++++ GIVEN INFORMATION

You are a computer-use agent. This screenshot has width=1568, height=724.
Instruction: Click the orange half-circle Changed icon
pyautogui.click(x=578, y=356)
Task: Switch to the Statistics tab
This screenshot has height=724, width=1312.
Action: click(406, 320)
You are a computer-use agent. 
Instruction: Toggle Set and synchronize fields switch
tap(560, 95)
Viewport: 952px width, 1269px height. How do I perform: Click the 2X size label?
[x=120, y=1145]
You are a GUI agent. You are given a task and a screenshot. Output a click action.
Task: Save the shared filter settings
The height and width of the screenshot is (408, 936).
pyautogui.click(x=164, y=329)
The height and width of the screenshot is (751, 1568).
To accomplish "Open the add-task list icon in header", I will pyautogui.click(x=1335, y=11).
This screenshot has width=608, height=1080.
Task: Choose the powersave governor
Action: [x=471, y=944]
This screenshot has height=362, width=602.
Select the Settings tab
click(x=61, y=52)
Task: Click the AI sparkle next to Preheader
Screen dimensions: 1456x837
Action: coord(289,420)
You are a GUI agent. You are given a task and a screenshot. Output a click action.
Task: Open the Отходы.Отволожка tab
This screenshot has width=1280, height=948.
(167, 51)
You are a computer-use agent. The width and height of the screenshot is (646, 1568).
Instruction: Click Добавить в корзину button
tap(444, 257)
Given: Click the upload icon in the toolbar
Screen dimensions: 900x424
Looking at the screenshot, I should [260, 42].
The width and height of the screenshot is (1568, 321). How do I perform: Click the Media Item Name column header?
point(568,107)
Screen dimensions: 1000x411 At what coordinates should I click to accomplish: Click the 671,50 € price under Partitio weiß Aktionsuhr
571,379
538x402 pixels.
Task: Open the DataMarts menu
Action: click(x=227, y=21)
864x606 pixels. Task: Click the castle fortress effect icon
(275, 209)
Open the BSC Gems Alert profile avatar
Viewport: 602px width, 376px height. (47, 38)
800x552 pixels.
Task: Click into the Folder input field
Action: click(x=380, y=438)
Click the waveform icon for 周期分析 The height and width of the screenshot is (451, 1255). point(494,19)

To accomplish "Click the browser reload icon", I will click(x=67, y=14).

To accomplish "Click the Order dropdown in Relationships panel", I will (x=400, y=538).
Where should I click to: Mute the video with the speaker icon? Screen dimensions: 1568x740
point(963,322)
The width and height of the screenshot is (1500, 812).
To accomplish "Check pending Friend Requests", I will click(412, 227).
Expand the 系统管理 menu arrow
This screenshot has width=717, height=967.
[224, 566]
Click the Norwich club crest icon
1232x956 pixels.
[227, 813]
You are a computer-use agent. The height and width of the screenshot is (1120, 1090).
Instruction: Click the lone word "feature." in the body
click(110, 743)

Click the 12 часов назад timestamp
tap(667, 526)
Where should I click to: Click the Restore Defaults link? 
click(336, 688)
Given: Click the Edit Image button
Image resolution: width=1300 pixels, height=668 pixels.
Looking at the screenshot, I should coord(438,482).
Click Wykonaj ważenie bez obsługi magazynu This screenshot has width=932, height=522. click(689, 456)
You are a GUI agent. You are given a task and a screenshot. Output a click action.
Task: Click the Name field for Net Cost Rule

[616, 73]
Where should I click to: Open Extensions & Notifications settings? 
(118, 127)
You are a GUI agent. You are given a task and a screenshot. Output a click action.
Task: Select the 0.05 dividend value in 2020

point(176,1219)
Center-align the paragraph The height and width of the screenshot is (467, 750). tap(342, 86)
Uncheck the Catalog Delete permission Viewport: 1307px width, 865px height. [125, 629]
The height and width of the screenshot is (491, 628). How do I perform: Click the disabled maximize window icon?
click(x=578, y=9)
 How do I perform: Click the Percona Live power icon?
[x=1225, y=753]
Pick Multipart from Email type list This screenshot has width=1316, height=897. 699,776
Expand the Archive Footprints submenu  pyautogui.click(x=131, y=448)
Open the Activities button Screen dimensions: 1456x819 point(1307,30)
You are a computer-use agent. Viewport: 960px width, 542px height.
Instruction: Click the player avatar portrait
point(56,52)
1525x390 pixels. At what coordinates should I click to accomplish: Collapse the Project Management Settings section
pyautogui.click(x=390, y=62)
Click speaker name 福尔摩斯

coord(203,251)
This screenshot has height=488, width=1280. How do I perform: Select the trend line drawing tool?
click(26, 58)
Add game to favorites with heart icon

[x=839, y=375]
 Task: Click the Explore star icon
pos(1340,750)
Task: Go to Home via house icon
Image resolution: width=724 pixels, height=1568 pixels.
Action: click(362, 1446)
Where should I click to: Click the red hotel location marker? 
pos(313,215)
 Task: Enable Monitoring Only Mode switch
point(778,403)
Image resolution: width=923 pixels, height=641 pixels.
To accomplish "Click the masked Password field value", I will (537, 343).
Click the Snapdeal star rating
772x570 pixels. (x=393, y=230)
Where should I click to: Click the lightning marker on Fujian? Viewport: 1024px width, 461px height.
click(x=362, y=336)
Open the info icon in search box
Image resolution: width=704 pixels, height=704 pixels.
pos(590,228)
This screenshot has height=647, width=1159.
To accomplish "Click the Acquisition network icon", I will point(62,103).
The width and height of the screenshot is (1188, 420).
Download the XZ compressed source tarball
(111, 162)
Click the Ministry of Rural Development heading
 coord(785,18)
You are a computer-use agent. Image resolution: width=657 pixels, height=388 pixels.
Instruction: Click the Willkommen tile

++++++++

* _EXERCISE DIRECTIONS_
Convert everything in the data above, from the line containing "Open the BSC Gems Alert profile avatar" down to the line containing "click(336, 688)", into a Markdown table with the columns Row and Line. Skip blank lines.

* _RESPONSE TO THE TASK_
| Row | Line |
|---|---|
| 1 | Open the BSC Gems Alert profile avatar |
| 2 | Viewport: 602px width, 376px height. (47, 38) |
| 3 | 800x552 pixels. |
| 4 | Task: Click into the Folder input field |
| 5 | Action: click(x=380, y=438) |
| 6 | Click the waveform icon for 周期分析 The height and width of the screenshot is (451, 1255). point(494,19) |
| 7 | To accomplish "Click the browser reload icon", I will click(x=67, y=14). |
| 8 | To accomplish "Click the Order dropdown in Relationships panel", I will (x=400, y=538). |
| 9 | Where should I click to: Mute the video with the speaker icon? Screen dimensions: 1568x740 |
| 10 | point(963,322) |
| 11 | The width and height of the screenshot is (1500, 812). |
| 12 | To accomplish "Check pending Friend Requests", I will click(412, 227). |
| 13 | Expand the 系统管理 menu arrow |
| 14 | This screenshot has width=717, height=967. |
| 15 | [224, 566] |
| 16 | Click the Norwich club crest icon |
| 17 | 1232x956 pixels. |
| 18 | [227, 813] |
| 19 | You are a computer-use agent. The height and width of the screenshot is (1120, 1090). |
| 20 | Instruction: Click the lone word "feature." in the body |
| 21 | click(110, 743) |
| 22 | Click the 12 часов назад timestamp |
| 23 | tap(667, 526) |
| 24 | Where should I click to: Click the Restore Defaults link?  |
| 25 | click(336, 688) |